Watching the Canadian heading off to the practice tables with a cue in one hand and a bucket of ice containing six cans of lager in the other remains one of Virgo’s favourite memories of snooker. Above all, it was a glorious reminder that, as he put it, Werbeniuk was a larger-than-life character “who played the game against all the odds.”

 

Miruts Yifter

“Miruts has been everything to me. When I started running, I just wanted to be like him,” Haile Gebrselassie, arguably the greatest long distance runner of all-time.

“Men may steal my chickens, men may steal my sheep, but no man can steal my age.” That was how Ethiopian runner Miruts Yifter (1944-2016), a tiny, balding figure, elliptically dealt with journalists who wanted to know whether he was 36, 40 or 42 when he triumphed in the 5,000m and 10,000m finals at the 1980 Moscow Olympics. Whatever the truth, he was significantly older than any other medallist in both finals. His burst of speed in the last 300m of each race inspired one of BBC commentator David Coleman’s finest rhetorical flourishes: “There goes Yifter the shifter! That’s why they call him the shifter! He really is flying!”

Yifter is largely forgotten outside his homeland today, deprived of the many titles his talent deserved by a toxic combination of bureaucratic incompetence, authoritarian government, revolutionary turmoil and Cold War politics. A factory worker and truck driver before he was recruited to run for the Ethiopian Air Force, he reached the 5,000m and 10,000m finals in Munich in 1972. He won bronze over the longer distance, with Lasse Virén, aka the ‘Flying Finn’ clinching gold. Before the 5,000m final, his coaches left Yifter in the mixed zone to warm up for so long that, by the time they had all reached the track, the race had started. Branded a traitor by Ethiopia’s tyrannical government, he went straight to prison.

He kept fit by running with fellow prisoners, enduring the guards’ occasional beatings, and earning a ‘get out of jail’ card to race in the 1973 African Games, where he won the 10,000m and came second in the 5,000m. He was deprived of the chance to win two golds at Montreal in 1976 by an African boycott, protesting against New Zealand’s inclusion (the Kiwi rugby team had recently toured apartheid South Africa). He triumphed over both distances at the IAAF World Cups in 1977 and 1979 but, given the conventional wisdom that distance runners peak in their mid-twenties, was not deemed a favourite in 1980. Unperturbed, he told the media: “Count my enthusiasm not my age. You need Ethiopian motivation to win.”

At the climax of the 10,000m final in Moscow, Yifter sprinted past the two runners ahead of him with the nonchalance of Usain Bolt in his prime, covering the final 200m in 26.8 seconds. As the Ethiopian approached the line, he raised his left arm in a clenched fist celebration. His victory in the 5,000m final was less spectacular but convincing.

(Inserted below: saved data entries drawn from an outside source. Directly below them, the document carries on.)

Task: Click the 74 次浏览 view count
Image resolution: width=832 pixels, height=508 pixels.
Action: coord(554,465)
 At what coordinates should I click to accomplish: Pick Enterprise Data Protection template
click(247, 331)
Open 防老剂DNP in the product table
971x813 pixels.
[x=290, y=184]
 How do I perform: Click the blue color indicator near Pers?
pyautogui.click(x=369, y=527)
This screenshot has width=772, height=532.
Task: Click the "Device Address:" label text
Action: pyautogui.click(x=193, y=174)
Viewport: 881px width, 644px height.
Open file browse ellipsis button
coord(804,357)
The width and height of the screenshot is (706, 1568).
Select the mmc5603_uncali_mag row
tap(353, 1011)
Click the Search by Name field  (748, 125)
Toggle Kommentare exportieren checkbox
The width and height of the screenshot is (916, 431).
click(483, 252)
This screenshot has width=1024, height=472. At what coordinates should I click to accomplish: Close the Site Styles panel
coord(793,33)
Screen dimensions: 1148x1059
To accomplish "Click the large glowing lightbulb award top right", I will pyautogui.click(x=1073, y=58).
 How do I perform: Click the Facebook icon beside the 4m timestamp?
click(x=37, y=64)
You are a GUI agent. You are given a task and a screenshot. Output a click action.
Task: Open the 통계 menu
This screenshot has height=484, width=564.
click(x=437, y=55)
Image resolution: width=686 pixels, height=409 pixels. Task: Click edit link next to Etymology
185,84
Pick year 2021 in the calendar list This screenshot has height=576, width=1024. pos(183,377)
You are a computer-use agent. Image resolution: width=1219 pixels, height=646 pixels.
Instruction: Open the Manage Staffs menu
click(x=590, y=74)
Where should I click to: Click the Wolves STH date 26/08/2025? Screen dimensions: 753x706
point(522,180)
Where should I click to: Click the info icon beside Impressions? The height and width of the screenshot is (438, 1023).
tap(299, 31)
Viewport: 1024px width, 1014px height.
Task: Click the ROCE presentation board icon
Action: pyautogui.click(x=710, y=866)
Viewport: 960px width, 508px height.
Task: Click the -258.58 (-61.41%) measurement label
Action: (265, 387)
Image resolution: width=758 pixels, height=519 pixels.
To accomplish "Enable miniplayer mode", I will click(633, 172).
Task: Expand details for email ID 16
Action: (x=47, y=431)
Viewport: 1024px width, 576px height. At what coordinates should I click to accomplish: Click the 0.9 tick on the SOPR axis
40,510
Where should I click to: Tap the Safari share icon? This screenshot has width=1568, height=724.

These races were, he said, carefully planned: “The 300m is the ideal mark – not too late, not too early. I listened to the movements of my opponents until five laps remained and decided on my course of action. Before they could reassert themselves, I would make my move.”


Having also set a world record for the half-marathon of 62 minutes, 57 seconds in 1977, Yifter probably expected a senior scouting or coaching role back in Ethiopia but officials distrusted him, associating him with the outgoing Marxist government. Emigrating to Toronto, Canada, he eked out a living as a coach before succumbing to respiratory illness at an indeterminate age in 2016. What we can determine is that he lived up to the promise of his first name Miruts which roughly means ‘the chosen one’.

Yifter was an icon to one young compatriot who became one of athletics’ greatest icons. Listening to the 1980 Olympics on the family radio in Ethiopia, seven-year-old Haile Gebrselassie was left awestruck: “Miruts has been everything to me. When I started running, I just wanted to be like him. He is the reason for who I am now.”

With two Olympic golds, four world championships over 10,000m, plus four consecutive wins at the Berlin Marathon, Gebrselassie is probably the greatest long-distance runner of all time. He learned his trade the hard way – running 10km to school with books tucked under his left arm – but it was Yifter who persuaded him that poor Ethiopians could aspire to greatness.